Em outras palavras: só num mundo do não-dever como o nosso, de códigos morais individualizados e de quase irresponsabilidade, seríamos capazes de gerar a palavra stress. Não à toa é uma palavra americana. Só há gente estressada se isso é concebido por conta da sociedade ter se tornado prazerosamente leve. A desoneração veio para ficar. Com ela, as onerações que num primeiro momento podem parecer frívolas, mas que se tornam realmente onerações.

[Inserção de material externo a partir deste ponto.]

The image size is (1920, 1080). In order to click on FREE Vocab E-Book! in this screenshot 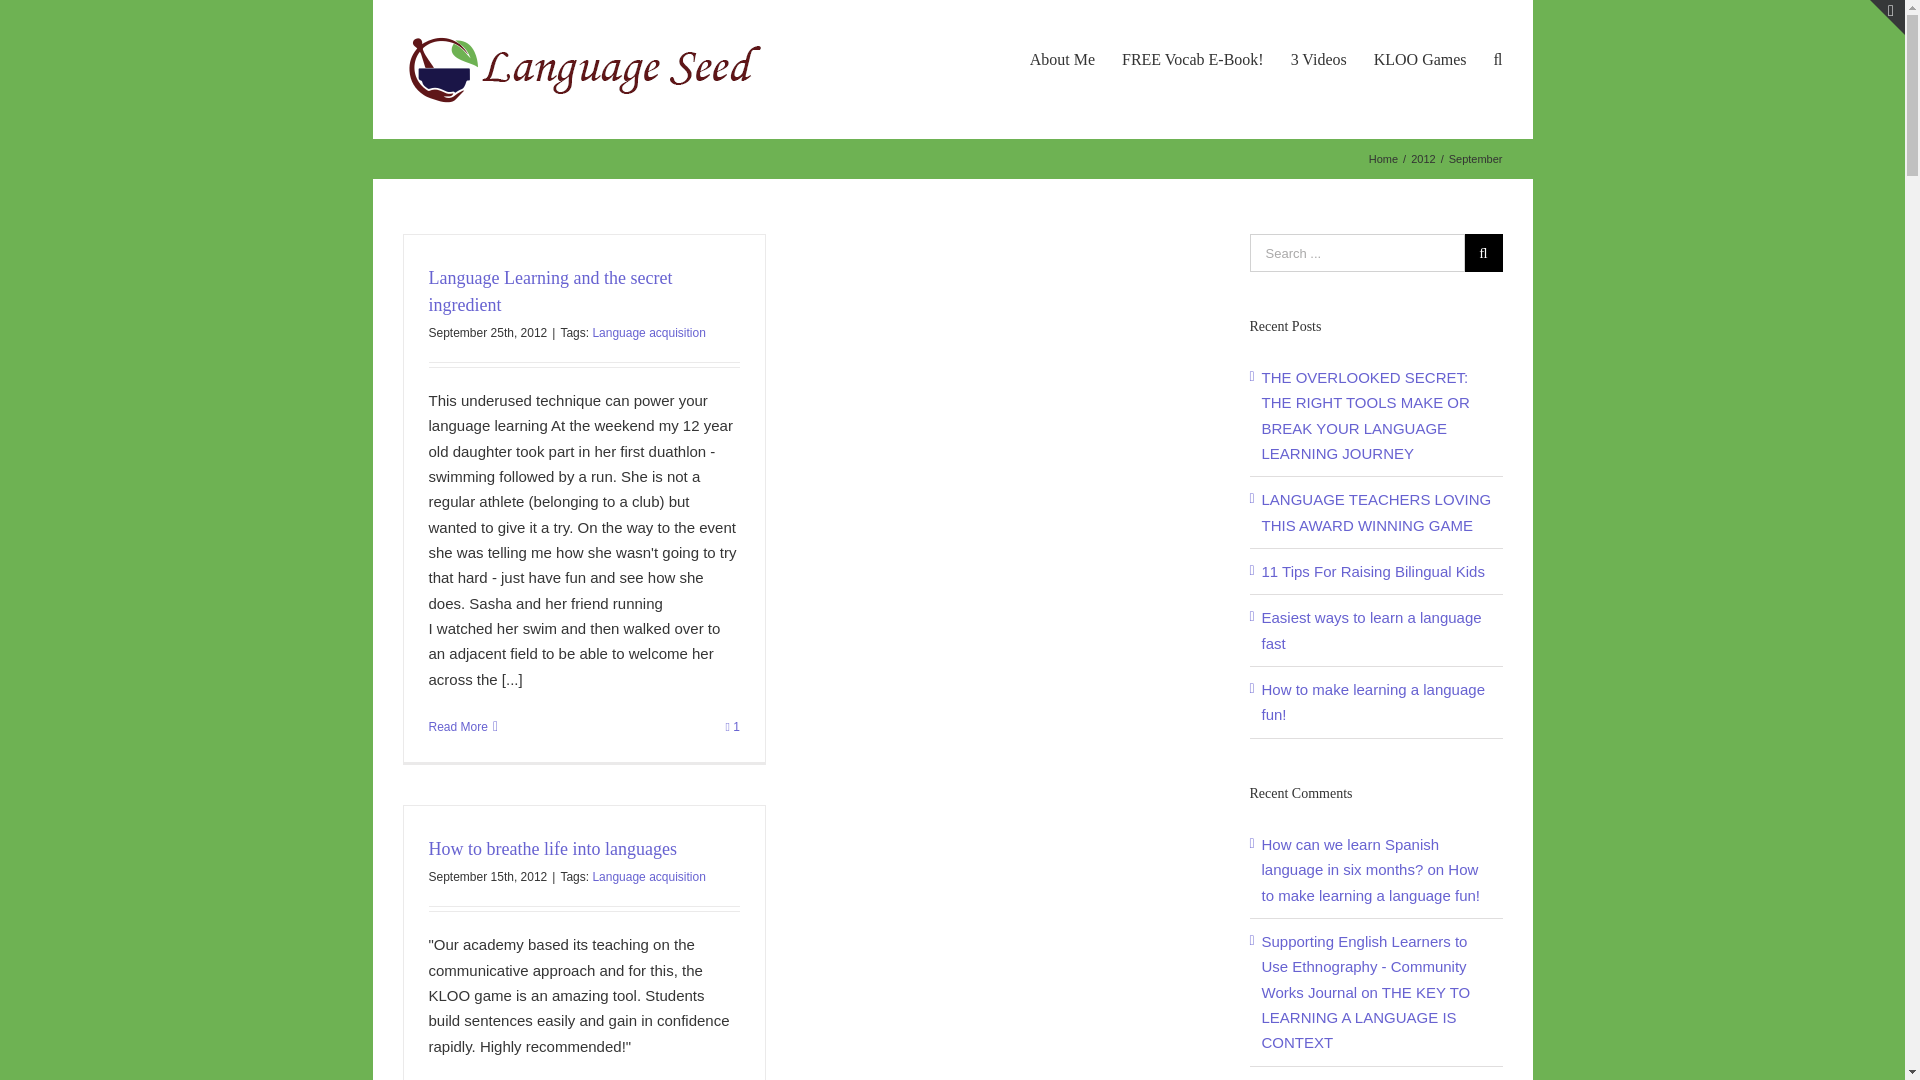, I will do `click(1192, 58)`.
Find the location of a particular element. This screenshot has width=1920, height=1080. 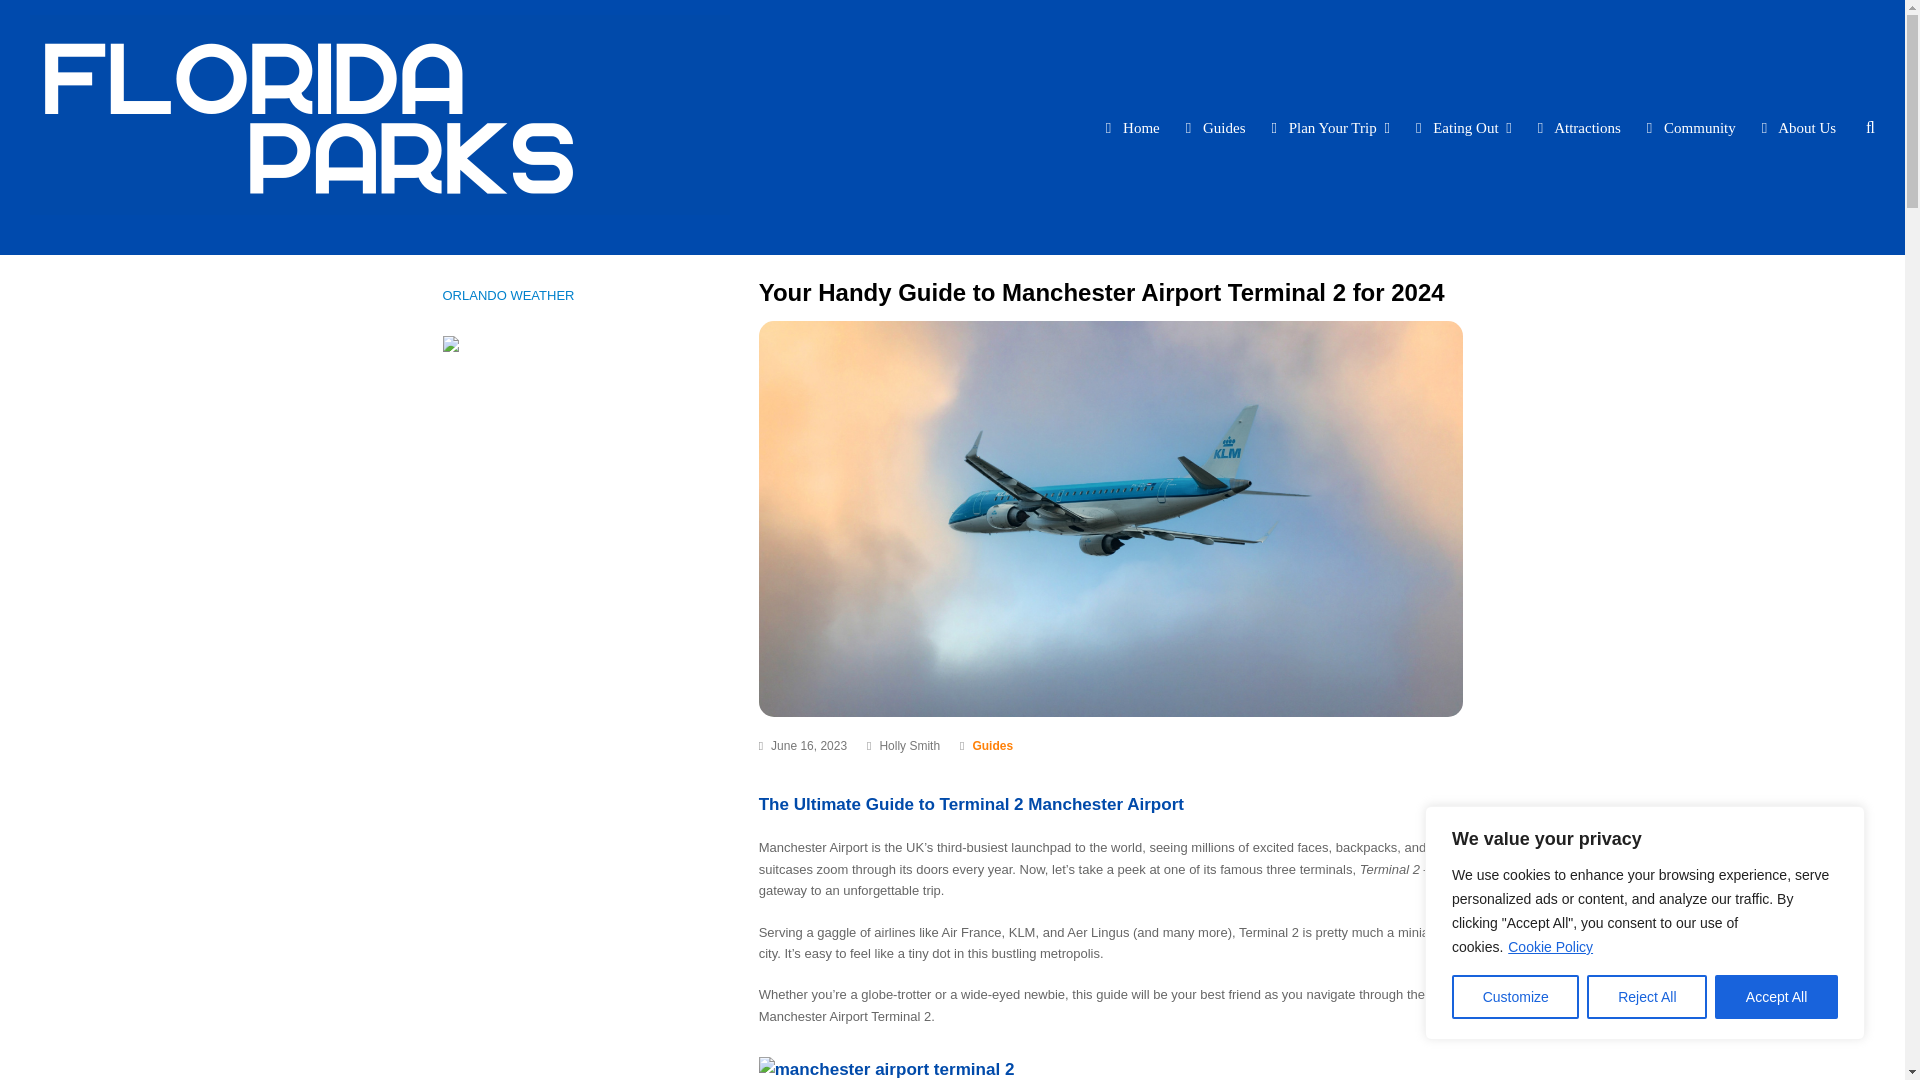

Home is located at coordinates (1134, 126).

Nessa sociedade há então espaço para um bocado de ongs cuidando de focas disputando espaço com um outro bom número de ongs cuidando de aborto e mais uma porção enorme de associações querendo salvar pobres de uma determinada região do planeta, mas não de outra. A generosidade por pessoas, grupos, animais, instituições, prédios e até tecnologia é também grupelhizada e individualizada. Aliás, como também acontece com a religião.  Não há volta. Isso estressa a todos, quando todos estão em situação já tão alta, fora do círculo de antigas onerações, que podem até sentir falta de ar. Também a ida ao psicanalista pertence a pedado da frivolidade que vem da desoneração geral. Torno-me um peso, já que não tenho peso algum.

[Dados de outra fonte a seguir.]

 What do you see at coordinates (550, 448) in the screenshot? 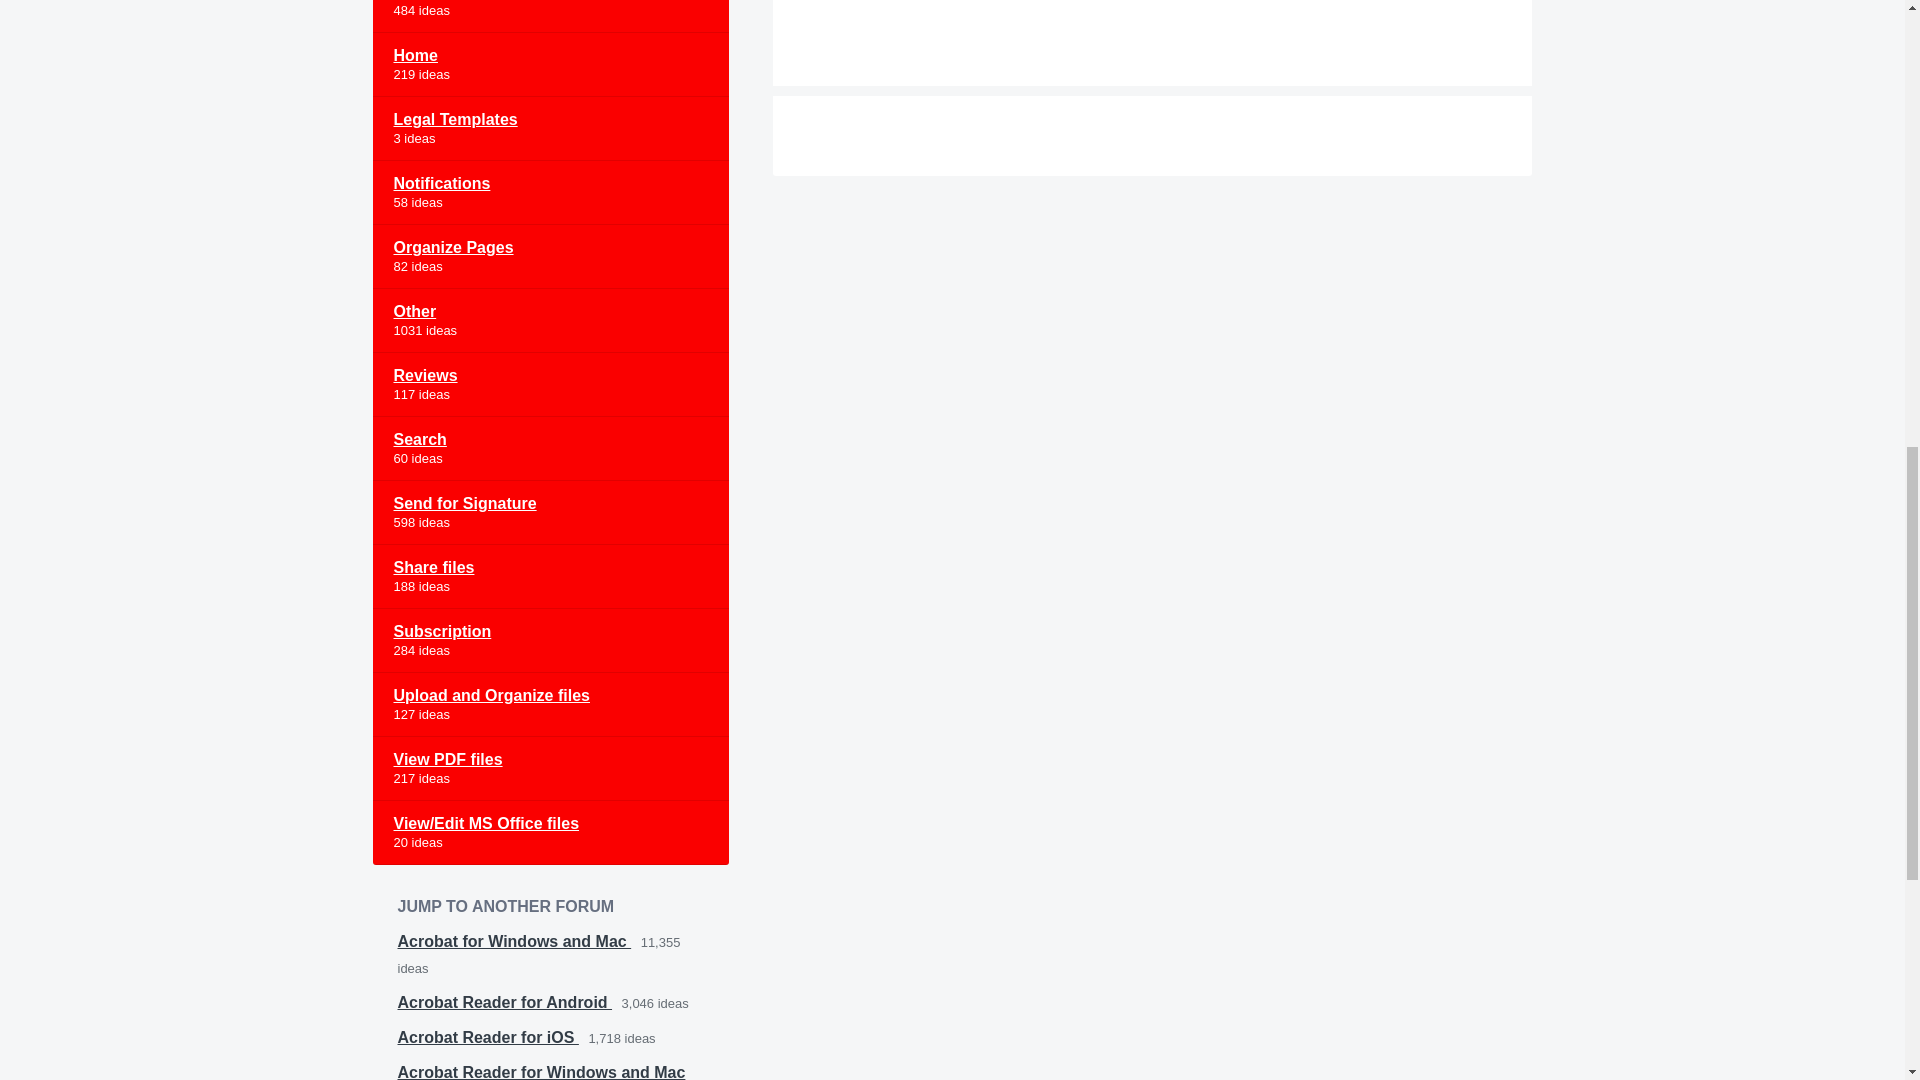
I see `Search` at bounding box center [550, 448].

Quando olhamos para  o mundo nesses termos, que implica em se livrar do palavreado um pouco simples demais de Lipovetsky (mas longe de mim de acusá-lo ser uma fala-nada do tipo Bauman) e também deixar de lado a Internacional Miserabilista (que prega a tese de que nosso destino está traçado pela falta, pela pobreza, e então temos sempre de nos agredir uns aos outros ou criar leis que agridam todos de uma vez), tudo faz mais sentido. Nesse caso, estamos usando olhar de Sloterdijk.

Nesse campo, o que nos espera é a compreensão de como funciona a ‘insuportável leveza do ser’. Compreender nossos tempos e saber olhar para que stress irá surgir de nossa falta de stress e dentro dessa falta: o que virá de nossa liberdade, de nossa leveza, de nossa multiplicidade de opções, de nossa capacidade de aderir à ludicidade da vida de joguinhos no celular que, enfim, se mistura com a prática de nosso trabalho e, inclusive, da prática da guerra? Tudo é feito para que se sinta dor quando tudo pode ser anestesiado. Tudo é feito para que não se possa sentir tédio, sem que com isso tenhamos de fazer o que os nazistas fizeram. Eles, como escreveu Adorno certa vez, se vangloriavam ao dizer: “quando tudo isso [a guerra] acabar, poderão falar tudo de ruim de nós, menos que fomos entediantes”.